Wednesday, September 9, 2009

Shattered Dreams

While scrapbooking my new adventure, I realized that my world had turned upside down 16 days before I was to go to India. I had not realized that the whirlwind hit down that close to departure. Planning had taken 14 months and the turn around was only sixteen days. No wonder I can't remember most details of those two weeks.

Plans do not always turn into reality. What I thought was God's plan for the next two years of my life was not the destination He had in mind. Just like Jonah being swallowed by the large fish or me twirling around in the middle of the currents, we are never alone. Once inside the fish, Jonah must have been disoriented or confused: dark, strange surroundings, senses trying to sort out the new smells, sights, textures, and then the realization of confinement. All of this happened within a few short minutes. All God was telling Jonah was to listen and turn around.

The whirlwind lifted and spun me around. I became disoriented, nauseous, and confused...shocked...disappointed...in disbelief. The speed of the whirlwind was unbelievable. Sixteen days and I would be in India! The force of the wind had picked me up and planted me in a totally different direction, away from India. Yet God was telling me to hold on to Him and watch each event carefully. He reminded me of His unconditional love, His supreme wisdom, and His constant presence. He was with me so I was not alone in the storm.

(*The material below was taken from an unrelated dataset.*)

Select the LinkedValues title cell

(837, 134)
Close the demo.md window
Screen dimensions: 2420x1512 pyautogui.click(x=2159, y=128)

Two months later, two surgeries later, the wind has calmed, the shock is over, and I am on solid ground. The direction of my life has changed and I am ready to proceed. There is darkness, medical surroundings, new sights, sounds, smells, and confinement. A lot of life is out of my control so I stand up when the wind sets me down. When I am hit by another whirlwind, I wait for it to settle, see where I am, get up and go forward...with my loving Lord holding and sometimes carrying me.